Plugin PostgreSQL database

This plugin allows you to replace the internal supplied HSQLDB database with an external database system (PostgreSQL), which of course can also run on another system. Part of this plugin is also a wizard for data migration of your previous dataset.
This plugin has been tested with several versions of PostgreSQL (12.1, 12.4, 13.0, 13.1, ..) and runs also fine with the PostgreSQL databases of cloud providers (e.g. AWS PostgreSQL).
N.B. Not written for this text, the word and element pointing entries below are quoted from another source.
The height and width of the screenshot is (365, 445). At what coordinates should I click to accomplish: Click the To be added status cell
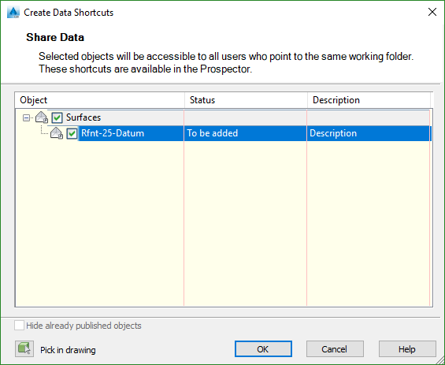[x=246, y=133]
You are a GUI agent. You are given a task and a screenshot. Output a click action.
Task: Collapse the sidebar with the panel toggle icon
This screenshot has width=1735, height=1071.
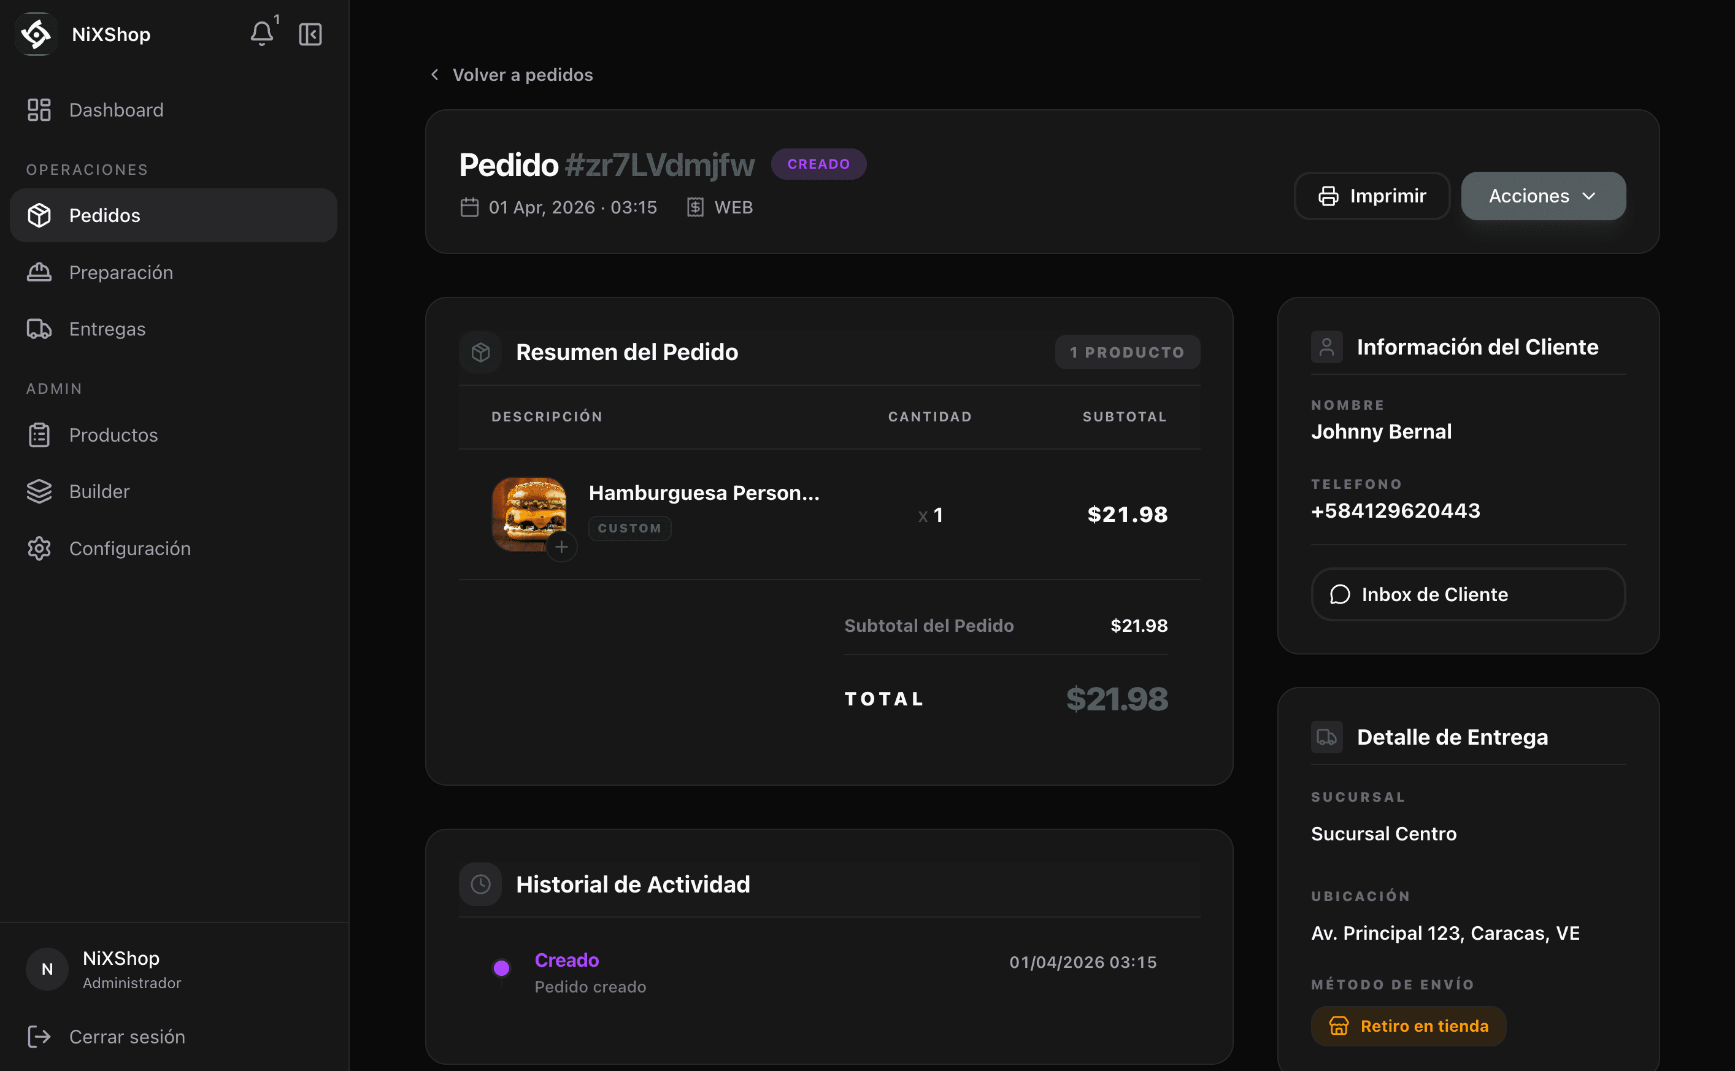coord(310,33)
Plugin HA (High availability) architecture

This plugin allows you to combine several mendelson OFTP2 systems in a redundant cluster and thus obtain both fail-safety and scaling of performance. Prerequisite for each node of the HA network is a plugin PostgreSQL and a plugin HA. You can build the architecture with load balancer and external database server either in-house or also realize it via cloud providers.
In the HA architecture, you can stop individual nodes, add new ones as needed, and also perform updates to individual nodes without affecting the overall system.
The HA plugin thus offers you the possibility to flexibly adapt the mendelson OFTP2 system to your needs. An OFTP2 transmission is generally divided into three parts: The preprocessing (where the data is encrypted and signed), the transmission and the postprocessing (where the data is decrypted and the signature is verified).
If several mendelson OFTP2 nodes are working together in an HA network, the nodes can each perform one of these tasks in parallel. For example, if there are 3 nodes in the HA cluster, one node can do the pre-processing of new data and another node can do the post-processing of a transaction, while a third node takes care of the transmission.

Plugin REST API

This plugin allows the access to the mendelson OFTP2 via a REST API. If you want to integrate the system into your own web based environment, this is the right plugin for you.

Plugin OAUTH2

This plugin adds OAUTH2 authentication posibilities to the mail notification process via SMTP.